- Deliverable 1: Replace ninth-grade reading and math scores for Thomas High School
- Deliverable 2: Repeat the school district analysis
- Compare the PyCitySchools Module to the PyCitySchools Challenge Code
The purpose of this project was to frame and group student data from specific schools based on multiple categorizes such as school type, school size, school budgets in a certain district. By framing this data, it is easier to list out and understand the student scores for reading and math within those certain categories.
The data in jupyter notebook pieces together the data of this school district.
- Followed the instructions and coded through the module.
- Followed instructions on the Challenge Starter document.
- Compared the outputs.
In the first PyCitySchools python file, the ninth-grade reading and math scores for Thomas High School have not been changed. The data in that file remains as it was inputted. For the data in the PyCitySchool Challenge file, the ninth-grade reading and math scores for Thomas High School have been changed to 'NaN'.
The code:
# Create a District Summary DataFrame
district_summary_df = pd.DataFrame(
[{"Total Schools": school_count,
"Total Students": student_count,
"Total Budget": total_budget,
"Average Math Score": average_math_score,
"Average Reading Score": average_reading_score,
"% Passing Math": passing_math_percentage,
"% Passing Reading": passing_reading_percentage,
"% Overall Passing": overall_passing_percentage}])
Output PyCityModules:
Output PyCityChallenge:
The overall percentage of passing students decreased in the PyCityChallenge file. Thomas High School ninth-graders didn't score as well as the rest of the district in reading or math. I only compared the test scores because it was the only aspect of the data changed from the PyCity Modules and the Challenge.
Using the loc function,
per_school_summary_df.loc["Thomas High School",:]
I found the tables that listed out all of the data for Thomas High School in both files. See Table 1. The count of students is the same because their math and reading scores were the only data changed. There wasn't a real change in their
Table 1:
Title | PyCitySchools | PyCityChallenge |
---|---|---|
School Type | Charter | Charter |
Total Students | 1635 | 1635 |
Total School Budget | $1,043,130.00 | $1,043,130.00 |
Per Student Budget | $638.00 | $638.00 |
Average Math Score | 83.4183 | 83.3509 |
Average Reading Score | 83.8489 | 83.8961 |
% Passing Math | 93.2722 | 66.9113 |
% Passing Reading | 97.3089 | 69.6636 |
% Overall Passing | 90.9480 | 65.0765 |
The % of passing students changed significantly when I removed the scores for the ninth-graders at Thomas High School. There is a steep decrease in passing scores for Thomas High School when the ninth-grade data is removed. This shows that students at Thomas High School in ninth grade are passing their classes more than the older grades.
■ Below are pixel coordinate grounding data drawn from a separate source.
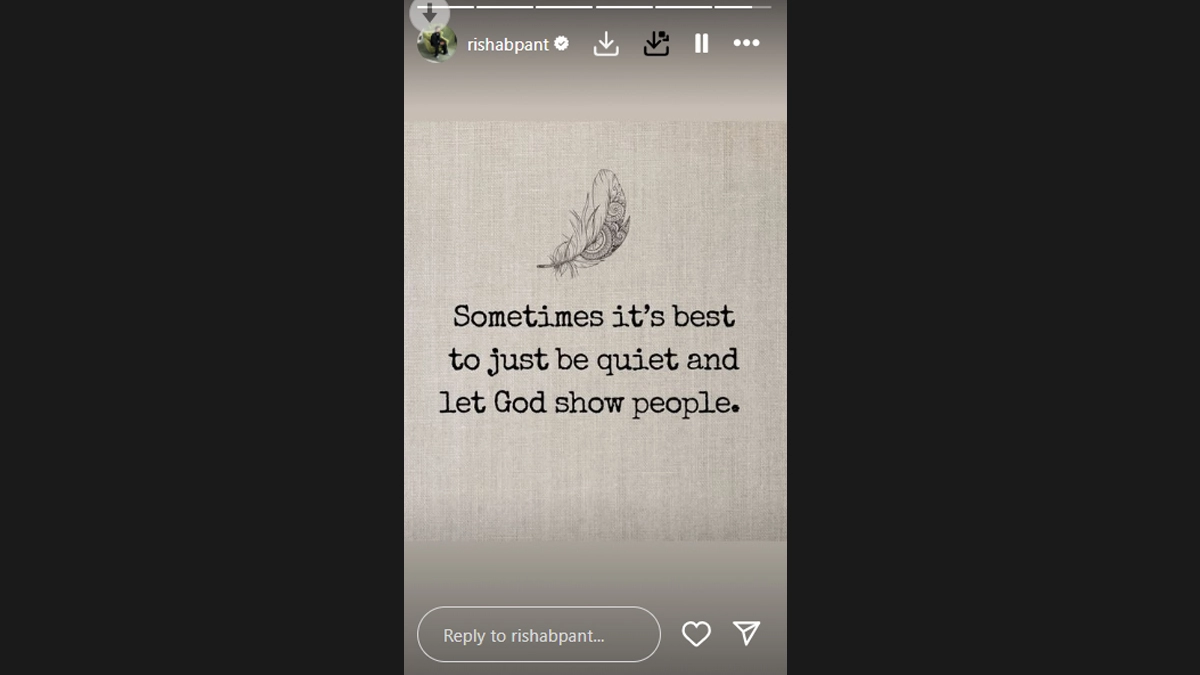Click the rishabpant username link
The height and width of the screenshot is (675, 1200).
click(508, 44)
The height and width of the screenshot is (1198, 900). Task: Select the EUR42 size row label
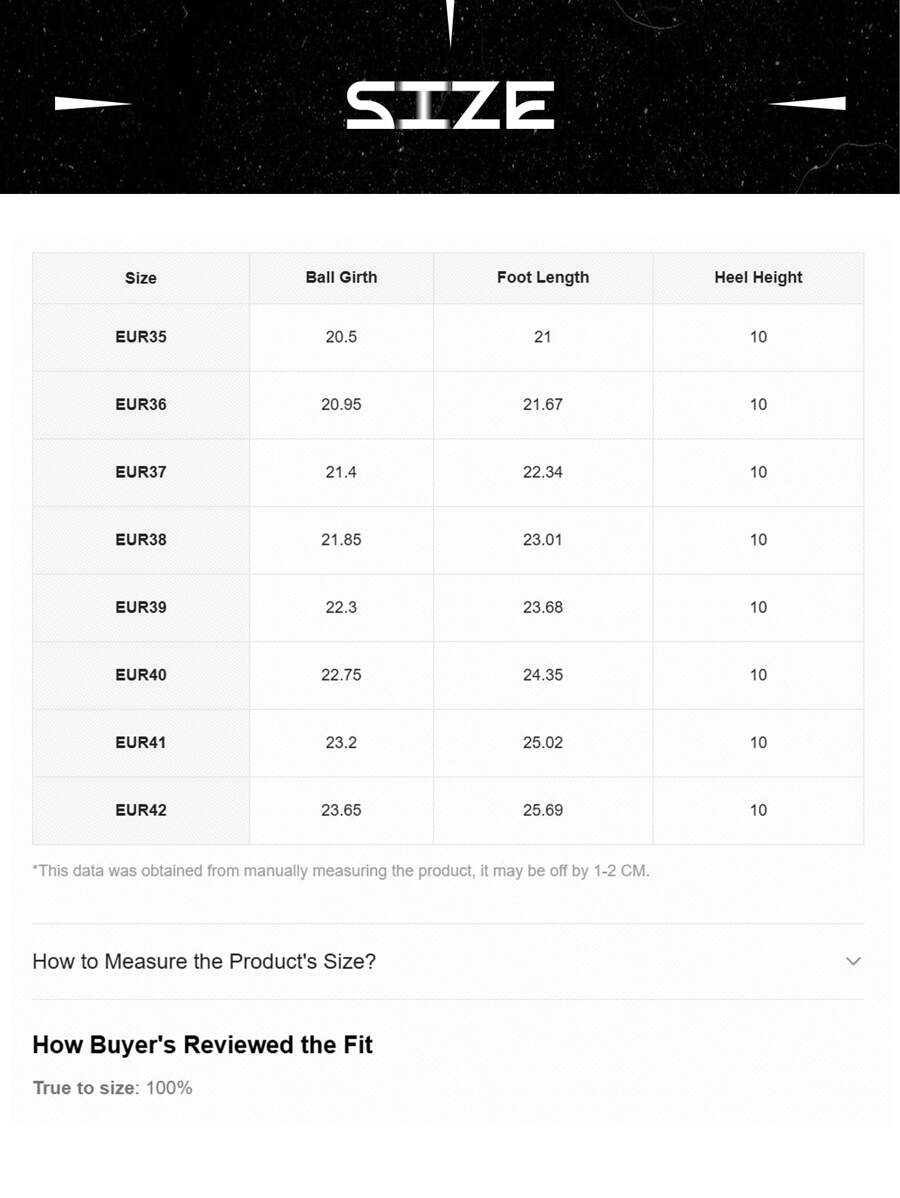[141, 810]
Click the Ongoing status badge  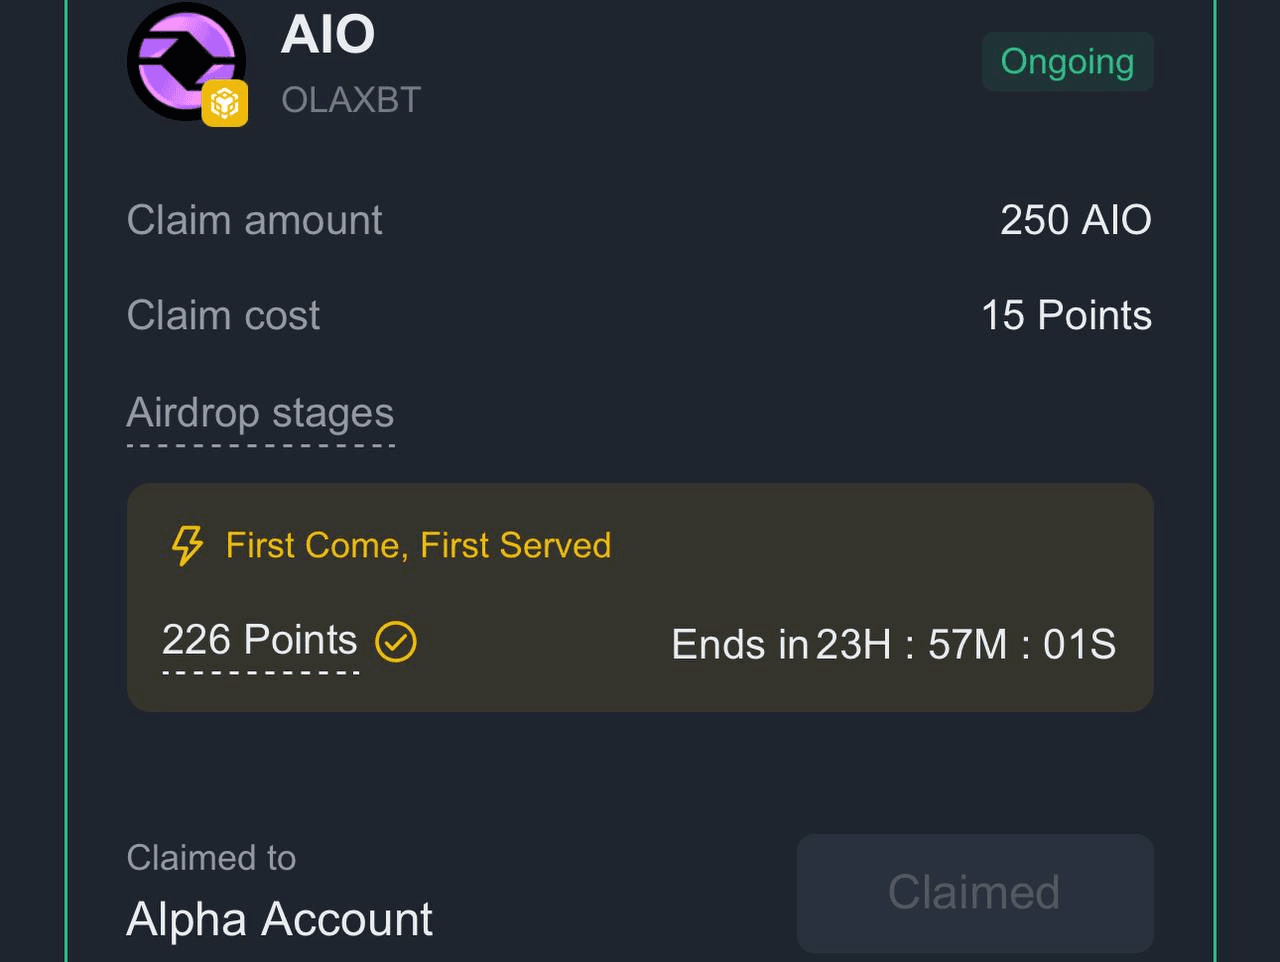[x=1067, y=62]
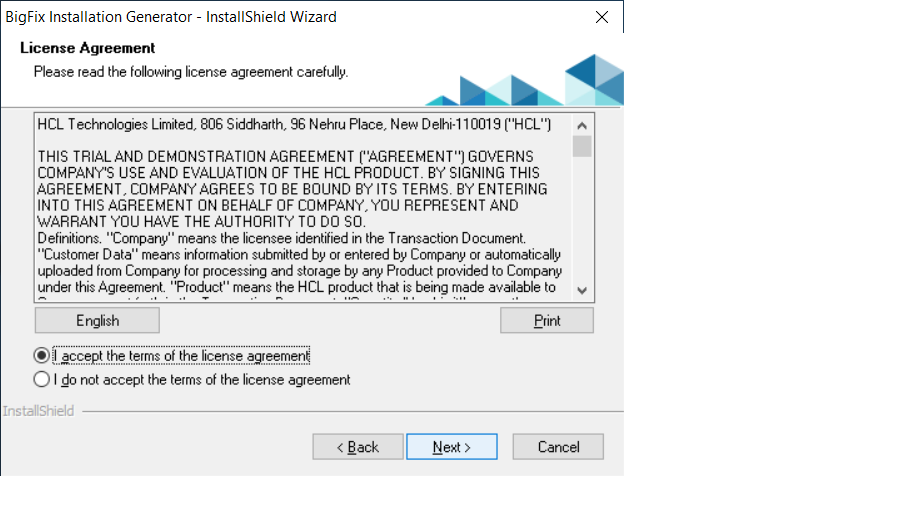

How does replacing the ninth graders math and reading scores affect Thomas High School performance relative to the other schools?
The scores are still similar. They only slightly changed. The more significant changes came from the percentage of students passing in their respective grade levels.
-
Math and reading scores by grade: All the High Schools have lower grades in the 9th Grade column. This happened because the data from Thomas High School was changed to NaN. It was one of the strategies we learned when dealing with missing data. In this case, I intentionally took out the data to analyze the changes in the School District data.
-
Scores by school spending: It affects the per student to % passed calculations. The students that had their data changed in the ninth-grade section affected the overall percentage pass rate compared to the school spending data from the PyCitySchools a little.
-
Scores by school size
It affects the % of passing students throughout the dataset. The data suggests that the data changed the passing rates but not the overall scores. The data from the PyCitySchools compared to the PyCityChallenge scores to school size was minscule but still present. -
Scores by school type It affects the % of passing students throughout the dataset. The data suggests that the data changed the passing rates but not the overall scores.